Deprecated — Snowflake Connector 1.x for Informatica Cloud¶
This topic contains information about how to set up and use version 1.x of the Snowflake Connector. It explains how Informatica Cloud organization administrators and business users can use the Snowflake Connector to publish data to Snowflake.
The connector implements the Informatica Cloud Connector SDK. It can be deployed on both Informatica Cloud and Informatica PowerCenter 9.6.1. For assistance deploying the connector on PowerCenter, please contact Snowflake Support.
Note
Snowflake also provides an ODBC library that can be used for data integration with Informatica’s products; currently, this library only supports read functionality.
Introduction to Snowflake Connector¶
Snowflake Connector Overview¶
Snowflake provides programmatic APIs for querying and modifying data in the form of industry-standard ODBC and JDBC libraries. The ODBC library can be used with Informatica products using standard ODBC connectors. See the Informatica documentation for configuring the ODBC connector. The ODBC library can be downloaded from your Snowflake account. However, writing or updating large volumes of data into Snowflake using ODBC is often not the most efficient or effective way to perform these operations.
The Snowflake Connector is designed to improve throughput of bulk insertion, modification, and deletion of large numbers of rows in Snowflake. It works by caching row-by-row data it receives through Informatica, uploading it asynchronously to cloud storage in the form of compressed character-delimited files, and importing data from the files using the Snowflake COPY command.
Snowflake Connector Implementation¶
Data submitted for processing is staged within the internal stage for the configured connection user (identified by the ~
character).
Subdirectories are created in the stage for each job. Multiple batches can be processed, with a corresponding subdirectory within the user stage for each batch. Each subdirectory includes the following information:
Name of the target table.
Name of the operation (INSERT, DELETE, UPSERT, MODIFY).
Timestamp and a unique identifier (consecutive number).
In the History page in the Classic Console, the following commands are displayed for the user configured to run the process:
SQL statements configured to be run before a job.
Sequence of PUT commands to upload data files to the stage.
Creation of a temporary table to stage data.
COPY command to import data into the staging table, optionally in validation mode to first identify/retrieve data conversion errors.
DELETE, MERGE or INSERT command to process the data.
RM command to clean up staged files from the stage.
This sequence may be modified by the connector to optimize performance.
Data errors are reported to Informatica to be written to the error file session log, and may terminate the job if it is so configured. On its own, the Snowflake loading process skips all data conversion errors.
Snowflake Connections¶
Snowflake Connection Overview¶
The Snowflake Connector uses the Snowflake JDBC driver to connect. The driver library is included in the connector distribution.
Snowflake Connection Properties¶
The Snowflake Connector uses the following properties for connecting to Snowflake:
USER and PASSWORD¶
User name and password for the account that will be used for the loading process.
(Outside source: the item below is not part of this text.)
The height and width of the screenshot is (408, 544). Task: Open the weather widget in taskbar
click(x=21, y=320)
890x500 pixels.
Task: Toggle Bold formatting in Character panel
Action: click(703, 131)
Snowflake recommends using a dedicated user with the appropriate write privileges for the table where data will be loaded.
Snowflake URL¶
JDBC URL for connecting to the Snowflake database and schema in your account. For example:
jdbc:snowflake://xy12345.snowflakecomputing.com/?db=load&schema=etl
Where:
xy12345
is the name of your account (provided by Snowflake).If your account is located in a region other than US West, the JDBC connection string must also include the region ID after your account name in the form of
<account_id>.<region_id>.snowflakecomputing.com
.load
is the name of the default database to use for loading data.etl
is the name of the schema (in theload
database) containing the tables to be loaded.
Note
During design time, metadata browsing is limited to the Snowflake schema and database specified in the connection or in the search path of the user.
Tip
If you run a job that includes a large set of data and very complex transformations, it may take a long time to complete. If the job takes over 4 hours, the Snowflake connection token may expire. To
avoid this situation, you can specify the client_session_keep_alive
parameter in the JDBC connection string, which prevents the connection token from expiring. For example:
jdbc:snowflake://xy12345.snowflakecomputing.com/?...&client_session_keep_alive=true
Start transaction for jobs¶
If set, the connector will initiate a transaction before the start of every job, and commit or rollback upon the completion or failure of the job.
Note
Informatica does not support operation rollback or disconnect in the connector API. Terminating a job may leave hanging table locks and an uncommitted transaction that may be needed to be released manually from the Snowflake command line.
Abort on data errors¶
When this property is selected, every job will stop processing if any data conversion errors are encountered during data import. To rollback partial changes when errors are encountered, also set Start transaction for jobs.
Note
Because data is loaded asynchronously, some data may already be committed if this property is used and more than one batch of data was generated.
Propagate data stream¶
The connector implements midstream write interface that allows chaining of data processing. If this property is selected, the connector will pass data for further processing.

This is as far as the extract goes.